====== Task data
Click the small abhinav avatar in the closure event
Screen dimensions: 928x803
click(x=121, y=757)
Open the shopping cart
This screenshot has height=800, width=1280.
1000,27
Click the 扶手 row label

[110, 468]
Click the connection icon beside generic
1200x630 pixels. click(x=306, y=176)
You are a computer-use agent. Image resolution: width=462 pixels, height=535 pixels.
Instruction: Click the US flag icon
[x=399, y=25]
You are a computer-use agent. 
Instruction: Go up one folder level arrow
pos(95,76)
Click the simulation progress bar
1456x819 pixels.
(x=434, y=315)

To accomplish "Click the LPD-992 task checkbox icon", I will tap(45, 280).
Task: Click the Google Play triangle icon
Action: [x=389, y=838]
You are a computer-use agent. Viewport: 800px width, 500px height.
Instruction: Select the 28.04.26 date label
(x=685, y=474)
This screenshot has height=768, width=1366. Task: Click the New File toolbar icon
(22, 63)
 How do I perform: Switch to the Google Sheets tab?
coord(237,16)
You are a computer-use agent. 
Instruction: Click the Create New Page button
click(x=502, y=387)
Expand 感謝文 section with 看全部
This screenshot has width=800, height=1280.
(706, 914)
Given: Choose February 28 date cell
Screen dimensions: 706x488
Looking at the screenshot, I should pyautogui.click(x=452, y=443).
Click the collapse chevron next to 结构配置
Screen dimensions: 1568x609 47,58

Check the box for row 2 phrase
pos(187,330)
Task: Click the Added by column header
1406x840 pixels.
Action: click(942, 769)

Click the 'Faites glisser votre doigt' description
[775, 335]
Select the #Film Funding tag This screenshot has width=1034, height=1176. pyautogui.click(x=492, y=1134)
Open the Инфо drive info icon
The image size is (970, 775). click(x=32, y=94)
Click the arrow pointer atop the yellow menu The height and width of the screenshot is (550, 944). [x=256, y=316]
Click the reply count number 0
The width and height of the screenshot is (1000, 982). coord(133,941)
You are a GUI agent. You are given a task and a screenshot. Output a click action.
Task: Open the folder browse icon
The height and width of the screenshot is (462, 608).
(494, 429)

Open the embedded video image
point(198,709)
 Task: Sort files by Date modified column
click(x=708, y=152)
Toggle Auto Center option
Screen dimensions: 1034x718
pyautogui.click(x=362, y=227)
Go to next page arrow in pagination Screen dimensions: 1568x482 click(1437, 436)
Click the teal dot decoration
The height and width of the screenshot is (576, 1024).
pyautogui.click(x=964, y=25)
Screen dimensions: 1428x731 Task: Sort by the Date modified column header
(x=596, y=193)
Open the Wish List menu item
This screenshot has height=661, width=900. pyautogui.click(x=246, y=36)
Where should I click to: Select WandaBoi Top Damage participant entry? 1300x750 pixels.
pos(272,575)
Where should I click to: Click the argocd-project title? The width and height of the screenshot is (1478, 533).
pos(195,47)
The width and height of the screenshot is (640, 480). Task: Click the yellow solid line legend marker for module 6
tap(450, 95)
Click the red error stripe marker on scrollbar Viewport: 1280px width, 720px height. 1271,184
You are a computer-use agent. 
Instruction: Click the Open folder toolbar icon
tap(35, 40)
============
◆ **Description of the task**
The records must each be output verbatim, with nothing left out.

◆ **Output of the exercise**
Click the small abhinav avatar in the closure event
Screen dimensions: 928x803
click(x=121, y=757)
Open the shopping cart
This screenshot has height=800, width=1280.
1000,27
Click the 扶手 row label

[110, 468]
Click the connection icon beside generic
1200x630 pixels. click(x=306, y=176)
You are a computer-use agent. Image resolution: width=462 pixels, height=535 pixels.
Instruction: Click the US flag icon
[x=399, y=25]
You are a computer-use agent. 
Instruction: Go up one folder level arrow
pos(95,76)
Click the simulation progress bar
1456x819 pixels.
(x=434, y=315)

To accomplish "Click the LPD-992 task checkbox icon", I will tap(45, 280).
Task: Click the Google Play triangle icon
Action: [x=389, y=838]
You are a computer-use agent. Viewport: 800px width, 500px height.
Instruction: Select the 28.04.26 date label
(x=685, y=474)
This screenshot has height=768, width=1366. Task: Click the New File toolbar icon
(22, 63)
 How do I perform: Switch to the Google Sheets tab?
coord(237,16)
You are a computer-use agent. 
Instruction: Click the Create New Page button
click(x=502, y=387)
Expand 感謝文 section with 看全部
This screenshot has width=800, height=1280.
(706, 914)
Given: Choose February 28 date cell
Screen dimensions: 706x488
Looking at the screenshot, I should pyautogui.click(x=452, y=443).
Click the collapse chevron next to 结构配置
Screen dimensions: 1568x609 47,58

Check the box for row 2 phrase
pos(187,330)
Task: Click the Added by column header
1406x840 pixels.
Action: click(942, 769)

Click the 'Faites glisser votre doigt' description
[775, 335]
Select the #Film Funding tag This screenshot has width=1034, height=1176. pyautogui.click(x=492, y=1134)
Open the Инфо drive info icon
The image size is (970, 775). click(x=32, y=94)
Click the arrow pointer atop the yellow menu The height and width of the screenshot is (550, 944). [x=256, y=316]
Click the reply count number 0
The width and height of the screenshot is (1000, 982). coord(133,941)
You are a GUI agent. You are given a task and a screenshot. Output a click action.
Task: Open the folder browse icon
The height and width of the screenshot is (462, 608).
(494, 429)

Open the embedded video image
point(198,709)
 Task: Sort files by Date modified column
click(x=708, y=152)
Toggle Auto Center option
Screen dimensions: 1034x718
pyautogui.click(x=362, y=227)
Go to next page arrow in pagination Screen dimensions: 1568x482 click(1437, 436)
Click the teal dot decoration
The height and width of the screenshot is (576, 1024).
pyautogui.click(x=964, y=25)
Screen dimensions: 1428x731 Task: Sort by the Date modified column header
(x=596, y=193)
Open the Wish List menu item
This screenshot has height=661, width=900. pyautogui.click(x=246, y=36)
Where should I click to: Select WandaBoi Top Damage participant entry? 1300x750 pixels.
pos(272,575)
Where should I click to: Click the argocd-project title? The width and height of the screenshot is (1478, 533).
pos(195,47)
The width and height of the screenshot is (640, 480). Task: Click the yellow solid line legend marker for module 6
tap(450, 95)
Click the red error stripe marker on scrollbar Viewport: 1280px width, 720px height. 1271,184
You are a computer-use agent. 
Instruction: Click the Open folder toolbar icon
tap(35, 40)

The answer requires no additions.